▶ **Task to carry out**: Having found the line containing "Task: Click the Brothers" in the data below, reproduce that line and each one after it to the end, exactly, and include nothing else.
(Beginning of Task inputs)
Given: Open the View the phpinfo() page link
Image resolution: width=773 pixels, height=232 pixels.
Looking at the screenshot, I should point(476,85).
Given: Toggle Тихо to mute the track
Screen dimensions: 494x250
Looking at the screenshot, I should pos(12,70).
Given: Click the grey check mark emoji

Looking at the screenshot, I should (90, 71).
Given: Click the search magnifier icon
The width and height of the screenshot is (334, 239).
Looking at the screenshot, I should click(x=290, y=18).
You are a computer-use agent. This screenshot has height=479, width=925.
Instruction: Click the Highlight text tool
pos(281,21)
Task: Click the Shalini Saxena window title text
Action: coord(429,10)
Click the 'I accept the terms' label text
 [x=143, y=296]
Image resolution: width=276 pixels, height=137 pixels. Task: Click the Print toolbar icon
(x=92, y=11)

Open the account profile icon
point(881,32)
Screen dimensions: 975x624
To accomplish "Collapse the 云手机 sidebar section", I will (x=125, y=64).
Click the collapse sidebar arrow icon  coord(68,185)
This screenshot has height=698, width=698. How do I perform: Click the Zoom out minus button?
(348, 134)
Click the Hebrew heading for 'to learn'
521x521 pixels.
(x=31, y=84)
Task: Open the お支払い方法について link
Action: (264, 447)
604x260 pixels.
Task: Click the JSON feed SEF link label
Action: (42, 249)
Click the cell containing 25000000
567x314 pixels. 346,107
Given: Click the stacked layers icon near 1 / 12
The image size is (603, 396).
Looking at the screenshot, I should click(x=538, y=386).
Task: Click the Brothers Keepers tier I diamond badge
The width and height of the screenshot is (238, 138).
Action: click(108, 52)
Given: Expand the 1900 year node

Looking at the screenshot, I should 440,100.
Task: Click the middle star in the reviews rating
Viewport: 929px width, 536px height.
(End of Task inputs)
▶ **Result of this task**:
Task: Click the Brothers Keepers tier I diamond badge
The width and height of the screenshot is (238, 138).
Action: click(108, 52)
Given: Expand the 1900 year node

Looking at the screenshot, I should 440,100.
Task: Click the middle star in the reviews rating
Viewport: 929px width, 536px height.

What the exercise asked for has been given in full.